En Indonésie, le Code pénal prévoit la peine de mort, par fusillade devant un peloton d’exécution, pour les crimes de meurtre et de trafic de drogue. Depuis 1996, 26 personnes ont été exécutées, que ce soit pour des affaires liées à des meurtres (12), à des actes de terrorisme (7) ou au trafic de drogue (7). De novembre 2008 à mars 2013, les autorités indonésiennes ont observé un moratoire des exécutions capitales, avant de les reprendre au motif de lutter contre le trafic de drogue, et cinq condamnés ont été exécutés entre mars et novembre 2013. Depuis cette date, aucune exécution n’était intervenue. Le nombre des détenus dans les couloirs de la mort se monte aujourd’hui à 136 (dont 64 pour trafic de drogue, deux pour terrorisme et le reste pour crime de sang).

Selon le ministère de la Justice, sur les cinq condamnés à mort qui risquent d’être exécutés d’ici demain soir (ce qui feraient d’eux les premières exécutions de l’année 2014), trois ont été condamnés pour trafic de drogue et deux pour crime avec préméditation. Un porte-parole du ministère a ajouté, le 18 décembre, que « les autorités avaient préparé une liste de 20 condamnés » qui seraient exécutés en 2015. Tous ont épuisé l’ensemble des recours judiciaires possibles, a précisé le porte-parole.

La prise de position du président Jokowi en faveur de la peine capitale a soulevé de vives critiques dans les milieux des défenseurs des droits de l’homme. A la Commission nationale pour les droits de l’homme, un organisme indépendant du pouvoir, Natalius Pigai rappelle que la peine de mort viole le Pacte international relatif aux droits civils et politiques, ratifié par l’Indonésie en 2005, ainsi que la loi de 1999 sur les Droits de l’homme et la Constitution de 1945. « Nous avons bien conscience que les drogues sont un ennemi du genre humain, mais condamner à mort les trafiquants de drogue ne constitue pas nécessairement la solution. Quel principe fondamental autorise la mise à mort d’un meurtrier ? », interroge Natalius Pigai.

Quant à la Commission pour les personnes disparues et les victimes de violence, elle a déclaré par l’intermédiaire de son responsable, Chrisbiantoro, au journal Kompas qu’elle s’apprêtait à déposer une plainte auprès du Haut Commissariat des Nations Unies aux droits de l’homme en cas de reprise des exécutions capitales.

Dans une Indonésie où les musulmans constituent 85 % de la population et les chrétiens 10 %, les responsables religieux ne présentent pas un front uni sur cette question.
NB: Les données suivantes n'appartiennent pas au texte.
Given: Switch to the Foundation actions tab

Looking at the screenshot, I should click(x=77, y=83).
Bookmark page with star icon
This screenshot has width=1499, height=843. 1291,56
Si l’engagement de l’Eglise catholique contre la peine de mort est ancien, celui des musulmans diffère. Ce 24 décembre, Said Aqil Siradj, président du bureau central de la Nahdlatul Ulama, la plus importante organisation musulmane de masse du pays, a apporté son soutien au président Jokowi. « Nous approuvons la peine de mort pour les producteurs et les trafiquants de drogue – mais pas pour les consommateurs », a-t-il déclaré.